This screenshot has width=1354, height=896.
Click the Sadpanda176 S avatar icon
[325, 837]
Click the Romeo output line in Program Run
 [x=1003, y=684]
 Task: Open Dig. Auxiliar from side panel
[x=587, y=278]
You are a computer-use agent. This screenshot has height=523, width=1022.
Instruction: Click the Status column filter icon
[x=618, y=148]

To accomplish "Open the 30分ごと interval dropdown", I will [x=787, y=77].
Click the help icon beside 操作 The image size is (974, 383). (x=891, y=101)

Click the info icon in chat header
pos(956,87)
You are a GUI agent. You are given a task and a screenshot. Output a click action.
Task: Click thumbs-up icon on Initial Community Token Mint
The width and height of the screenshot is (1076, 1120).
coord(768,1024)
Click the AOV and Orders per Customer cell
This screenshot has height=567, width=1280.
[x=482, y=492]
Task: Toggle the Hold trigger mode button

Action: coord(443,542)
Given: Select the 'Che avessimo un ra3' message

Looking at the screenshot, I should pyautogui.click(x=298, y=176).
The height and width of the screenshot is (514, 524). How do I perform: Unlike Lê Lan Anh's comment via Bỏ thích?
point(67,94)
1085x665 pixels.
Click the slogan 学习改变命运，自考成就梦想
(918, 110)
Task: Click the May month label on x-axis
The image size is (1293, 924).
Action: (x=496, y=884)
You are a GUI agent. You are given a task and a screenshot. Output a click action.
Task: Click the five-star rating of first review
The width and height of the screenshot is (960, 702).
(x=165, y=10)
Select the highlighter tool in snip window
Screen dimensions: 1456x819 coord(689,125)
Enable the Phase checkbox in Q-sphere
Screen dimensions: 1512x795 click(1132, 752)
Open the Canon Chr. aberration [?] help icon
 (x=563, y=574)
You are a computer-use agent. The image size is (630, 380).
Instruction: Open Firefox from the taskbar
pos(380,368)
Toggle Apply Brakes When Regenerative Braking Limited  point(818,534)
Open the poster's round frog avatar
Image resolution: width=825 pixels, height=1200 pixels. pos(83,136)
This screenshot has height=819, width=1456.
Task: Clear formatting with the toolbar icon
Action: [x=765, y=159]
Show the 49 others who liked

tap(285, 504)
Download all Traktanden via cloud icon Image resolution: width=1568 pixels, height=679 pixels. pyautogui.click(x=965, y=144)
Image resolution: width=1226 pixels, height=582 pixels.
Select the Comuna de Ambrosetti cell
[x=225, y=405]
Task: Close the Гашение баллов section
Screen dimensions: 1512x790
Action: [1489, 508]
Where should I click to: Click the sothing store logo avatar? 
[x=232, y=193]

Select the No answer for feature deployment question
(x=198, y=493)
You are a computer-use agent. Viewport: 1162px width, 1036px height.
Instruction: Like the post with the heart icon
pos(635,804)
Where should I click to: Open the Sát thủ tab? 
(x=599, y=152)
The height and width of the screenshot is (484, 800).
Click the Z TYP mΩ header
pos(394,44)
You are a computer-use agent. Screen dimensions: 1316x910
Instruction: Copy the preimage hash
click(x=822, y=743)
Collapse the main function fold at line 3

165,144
________________
• **SHORT EXERCISE**
Reproduce every one of the rows above without changing a single character.

• **COMPLETE OUTPUT**
This screenshot has width=1354, height=896.
Click the Sadpanda176 S avatar icon
[325, 837]
Click the Romeo output line in Program Run
 [x=1003, y=684]
 Task: Open Dig. Auxiliar from side panel
[x=587, y=278]
You are a computer-use agent. This screenshot has height=523, width=1022.
Instruction: Click the Status column filter icon
[x=618, y=148]

To accomplish "Open the 30分ごと interval dropdown", I will [x=787, y=77].
Click the help icon beside 操作 The image size is (974, 383). (x=891, y=101)

Click the info icon in chat header
pos(956,87)
You are a GUI agent. You are given a task and a screenshot. Output a click action.
Task: Click thumbs-up icon on Initial Community Token Mint
The width and height of the screenshot is (1076, 1120).
coord(768,1024)
Click the AOV and Orders per Customer cell
This screenshot has height=567, width=1280.
[x=482, y=492]
Task: Toggle the Hold trigger mode button

Action: coord(443,542)
Given: Select the 'Che avessimo un ra3' message

Looking at the screenshot, I should pyautogui.click(x=298, y=176).
The height and width of the screenshot is (514, 524). How do I perform: Unlike Lê Lan Anh's comment via Bỏ thích?
point(67,94)
1085x665 pixels.
Click the slogan 学习改变命运，自考成就梦想
(918, 110)
Task: Click the May month label on x-axis
The image size is (1293, 924).
Action: (x=496, y=884)
You are a GUI agent. You are given a task and a screenshot. Output a click action.
Task: Click the five-star rating of first review
The width and height of the screenshot is (960, 702).
(x=165, y=10)
Select the highlighter tool in snip window
Screen dimensions: 1456x819 coord(689,125)
Enable the Phase checkbox in Q-sphere
Screen dimensions: 1512x795 click(1132, 752)
Open the Canon Chr. aberration [?] help icon
 (x=563, y=574)
You are a computer-use agent. The image size is (630, 380).
Instruction: Open Firefox from the taskbar
pos(380,368)
Toggle Apply Brakes When Regenerative Braking Limited  point(818,534)
Open the poster's round frog avatar
Image resolution: width=825 pixels, height=1200 pixels. pos(83,136)
This screenshot has height=819, width=1456.
Task: Clear formatting with the toolbar icon
Action: [x=765, y=159]
Show the 49 others who liked

tap(285, 504)
Download all Traktanden via cloud icon Image resolution: width=1568 pixels, height=679 pixels. pyautogui.click(x=965, y=144)
Image resolution: width=1226 pixels, height=582 pixels.
Select the Comuna de Ambrosetti cell
[x=225, y=405]
Task: Close the Гашение баллов section
Screen dimensions: 1512x790
Action: [1489, 508]
Where should I click to: Click the sothing store logo avatar? 
[x=232, y=193]

Select the No answer for feature deployment question
(x=198, y=493)
You are a computer-use agent. Viewport: 1162px width, 1036px height.
Instruction: Like the post with the heart icon
pos(635,804)
Where should I click to: Open the Sát thủ tab? 
(x=599, y=152)
The height and width of the screenshot is (484, 800).
Click the Z TYP mΩ header
pos(394,44)
You are a computer-use agent. Screen dimensions: 1316x910
Instruction: Copy the preimage hash
click(x=822, y=743)
Collapse the main function fold at line 3

165,144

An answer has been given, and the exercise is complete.